1. Install an exhaust fan

The first and most common way to ventilate your bathroom is with an exhaust fan. With the flick of a switch, excess moisture is quickly vented outside. There are plenty of exhaust fan options on the market to suit your needs and overall design direction.

Bathroom exhaust fan options, include:

  • ceiling exhaust fans
  • wall exhaust fans
  • inline exhaust fans (allowing choice and flexibility of internal grilles, such as shadowline)
  • exhaust fans integrated into a tastic.

In contemporary bathroom design, there’s a move towards seamless ceilings i.e. keeping them clear of bulky tastics or other obstructions. This has seen discreet wall exhaust fans and shadowline exhaust fans gain popularity.

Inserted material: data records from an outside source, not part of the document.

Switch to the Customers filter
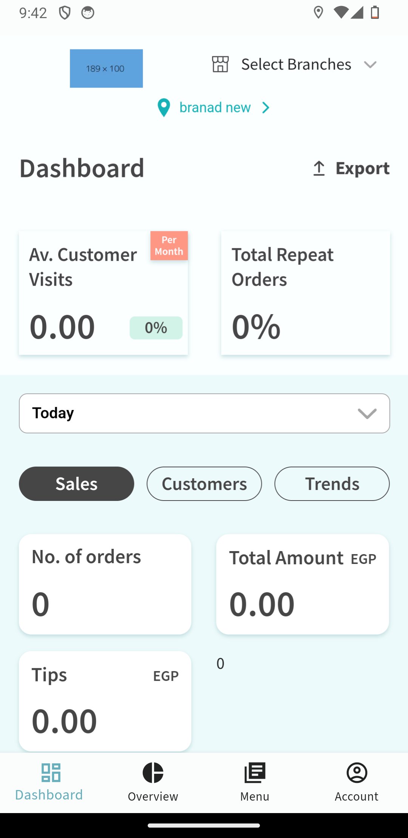Image resolution: width=408 pixels, height=838 pixels. (204, 484)
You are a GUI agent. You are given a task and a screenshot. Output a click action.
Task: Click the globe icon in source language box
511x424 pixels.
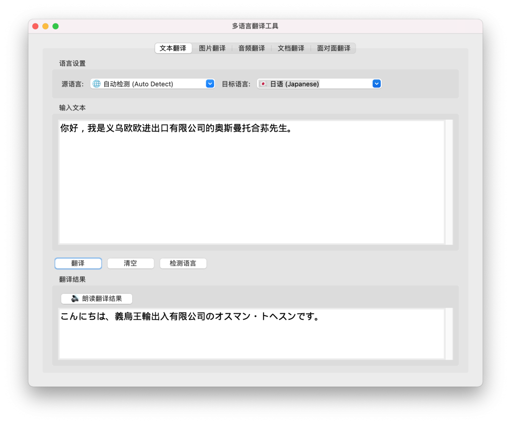(x=97, y=84)
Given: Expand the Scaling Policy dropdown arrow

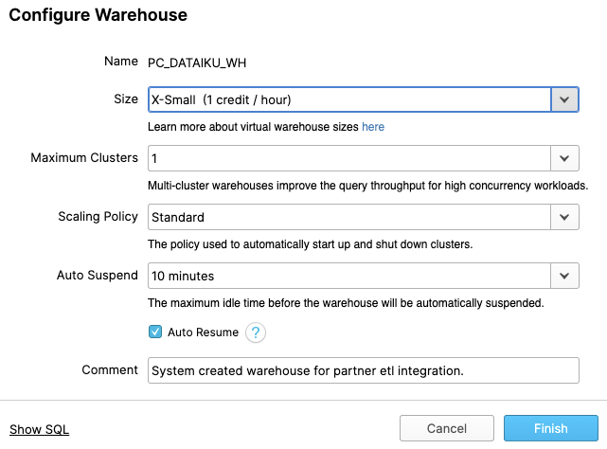Looking at the screenshot, I should coord(564,217).
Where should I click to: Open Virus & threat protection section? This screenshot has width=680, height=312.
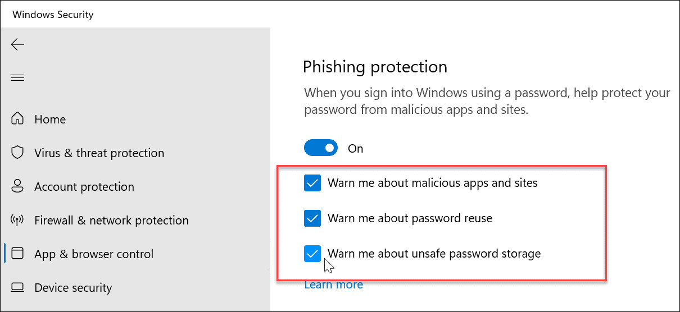[99, 153]
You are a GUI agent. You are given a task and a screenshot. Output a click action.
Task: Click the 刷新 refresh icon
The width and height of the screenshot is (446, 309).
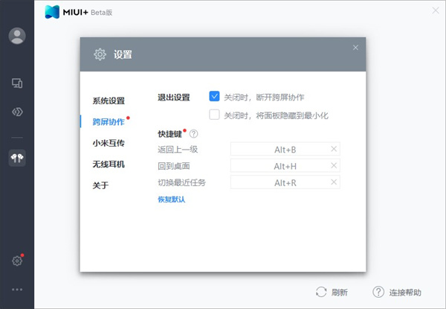[x=321, y=292]
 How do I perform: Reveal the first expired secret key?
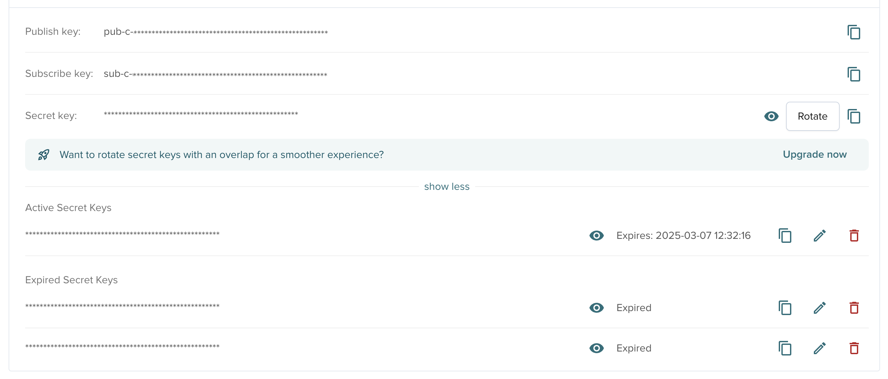596,308
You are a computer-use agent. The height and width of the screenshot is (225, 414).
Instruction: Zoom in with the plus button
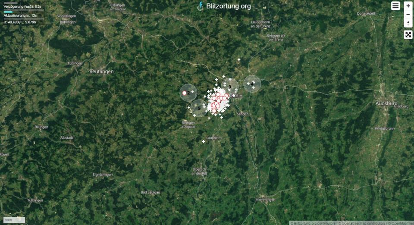(408, 6)
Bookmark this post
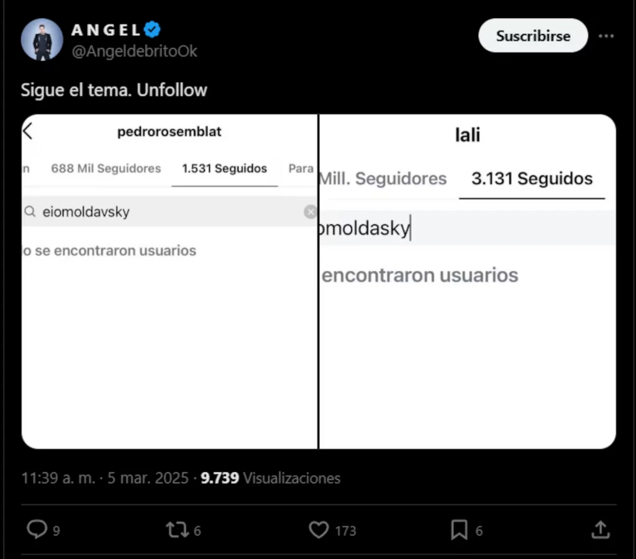636x559 pixels. 459,530
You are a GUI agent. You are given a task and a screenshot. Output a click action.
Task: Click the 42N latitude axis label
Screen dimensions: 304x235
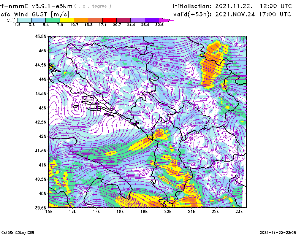tap(42, 136)
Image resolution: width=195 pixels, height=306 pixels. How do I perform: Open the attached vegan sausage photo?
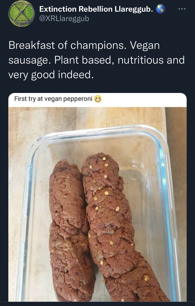click(98, 204)
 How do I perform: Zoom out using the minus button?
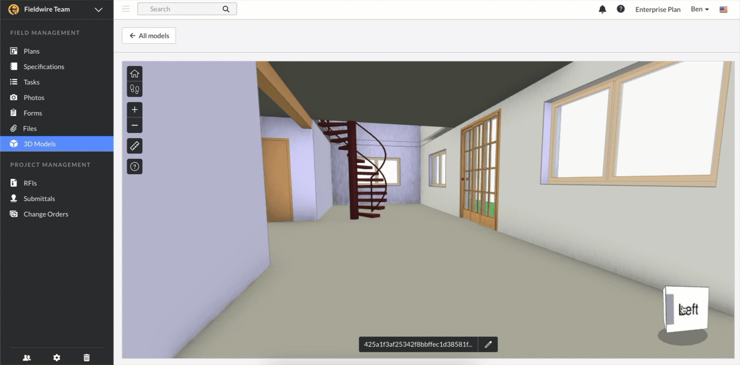(135, 125)
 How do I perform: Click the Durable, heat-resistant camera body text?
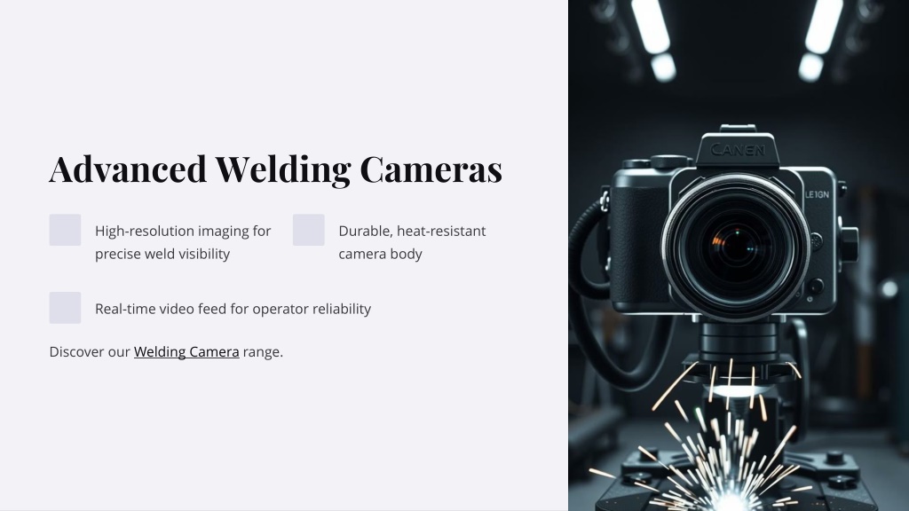pyautogui.click(x=412, y=242)
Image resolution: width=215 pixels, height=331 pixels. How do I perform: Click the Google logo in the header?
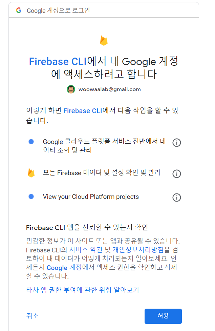19,10
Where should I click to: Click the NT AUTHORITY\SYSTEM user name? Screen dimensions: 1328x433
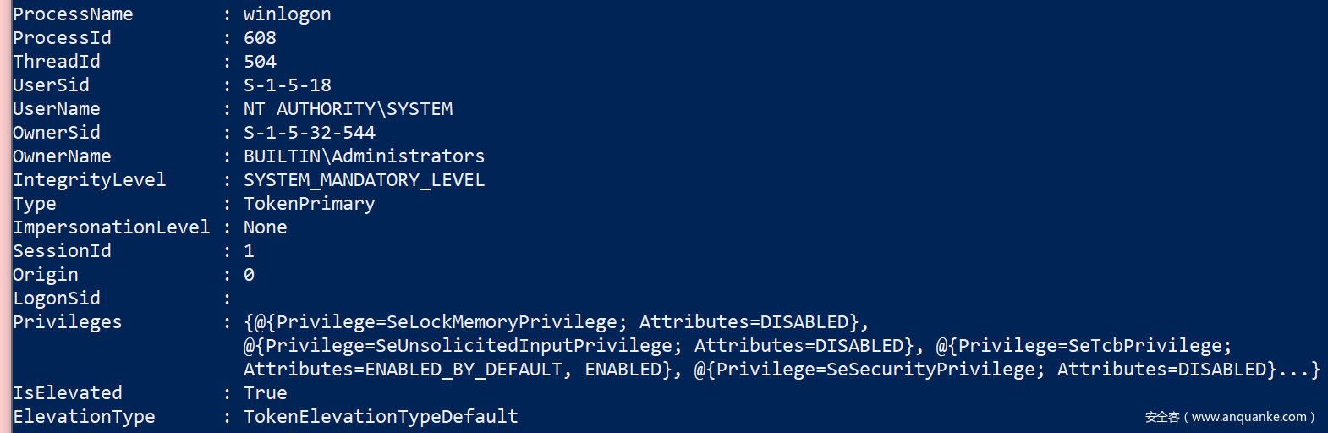(348, 109)
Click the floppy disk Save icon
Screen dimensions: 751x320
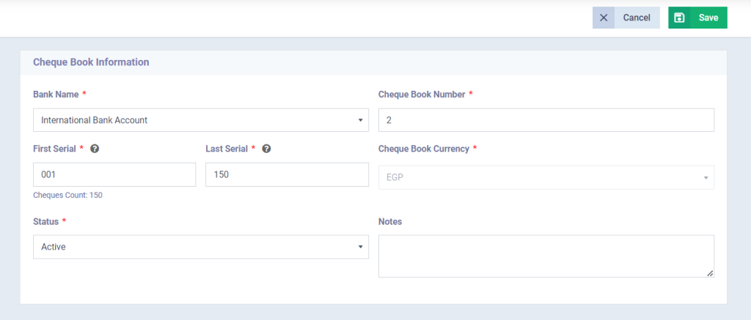pos(679,18)
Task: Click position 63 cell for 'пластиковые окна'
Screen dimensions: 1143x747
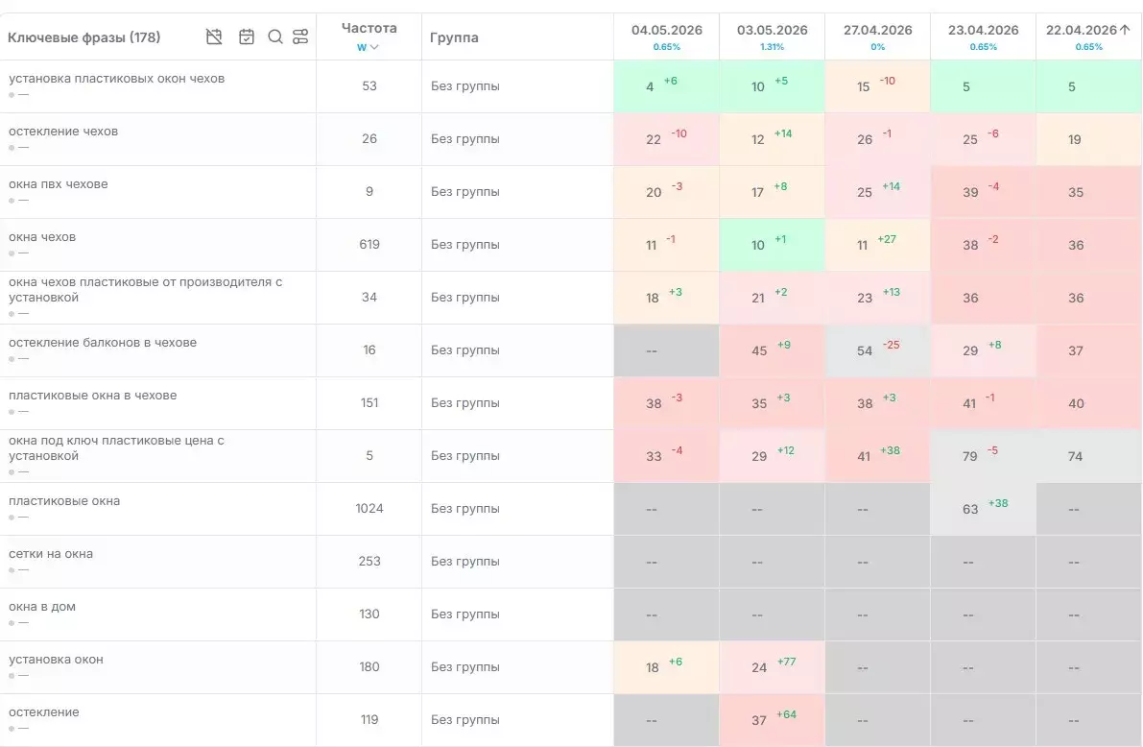Action: click(983, 509)
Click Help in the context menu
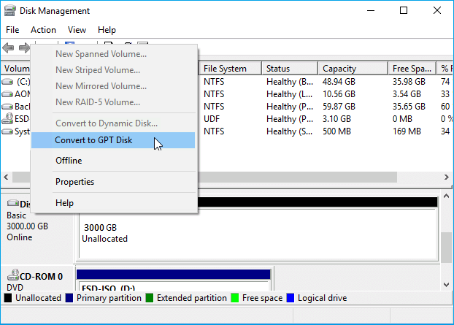The height and width of the screenshot is (325, 454). [64, 203]
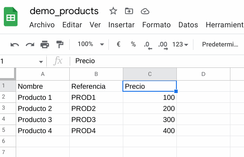Increase decimal places

pyautogui.click(x=163, y=45)
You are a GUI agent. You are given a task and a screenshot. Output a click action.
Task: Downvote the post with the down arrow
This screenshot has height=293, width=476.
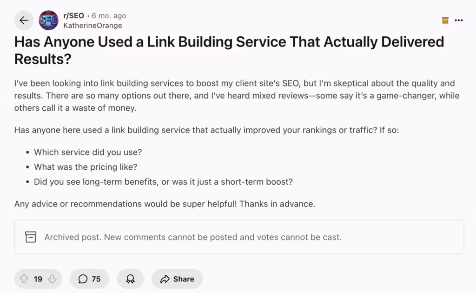point(52,279)
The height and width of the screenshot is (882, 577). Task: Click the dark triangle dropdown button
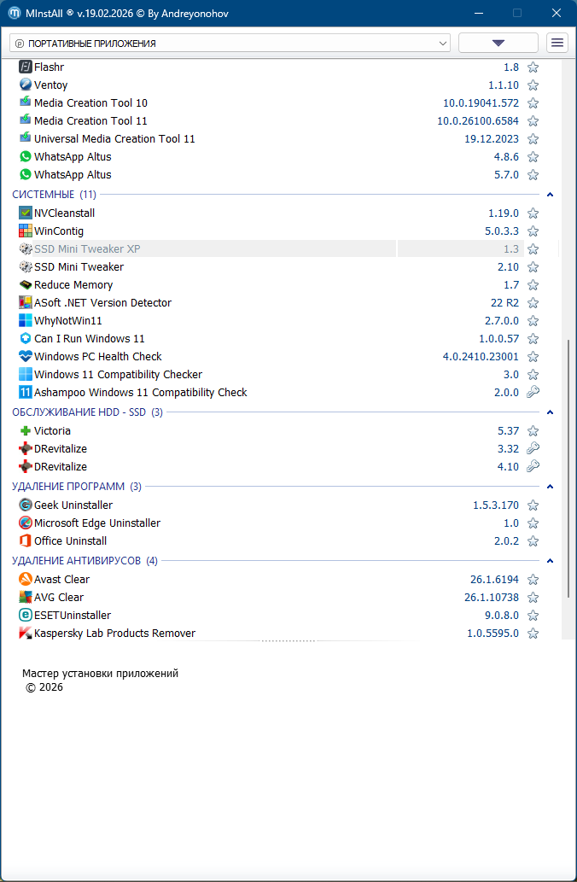498,43
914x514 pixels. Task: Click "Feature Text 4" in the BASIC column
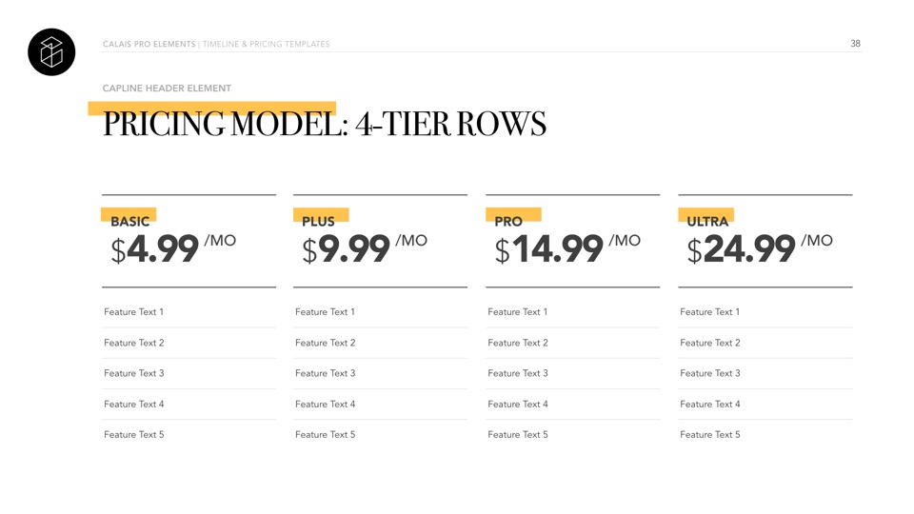pyautogui.click(x=133, y=405)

Wes wisely advises the importance of balancing aesthetics with functionality, “It’s important to look for high quality exhaust fans. Our most popular exhaust fans have a Swiss motor. This makes them well-balanced, powerful and quiet. They also have an incredibly low failure rate of less than 0.001%.”

While it’s easy to compare the costs of various bathroom exhaust fans, Wes also encourages you to consider hidden installation costs. “At Expella, we focus on exhaust products that can be easily installed, potentially saving you hours of trade installation costs,” explains Wes.

Wall exhaust
A discreet Linear Slot Grille and Elicent AXC160TP inline fan from Expella were used in this Allambie Residence bathroom that does not have windows. Architect: ViewThru, Interior Designer: Christina Prescott Design and Photographer: Simon Whitbread

2. Make use of windows and doors

If you’re lucky enough to have a window in your bathroom — open it! Opening your window lets out steam and prevents moisture build up.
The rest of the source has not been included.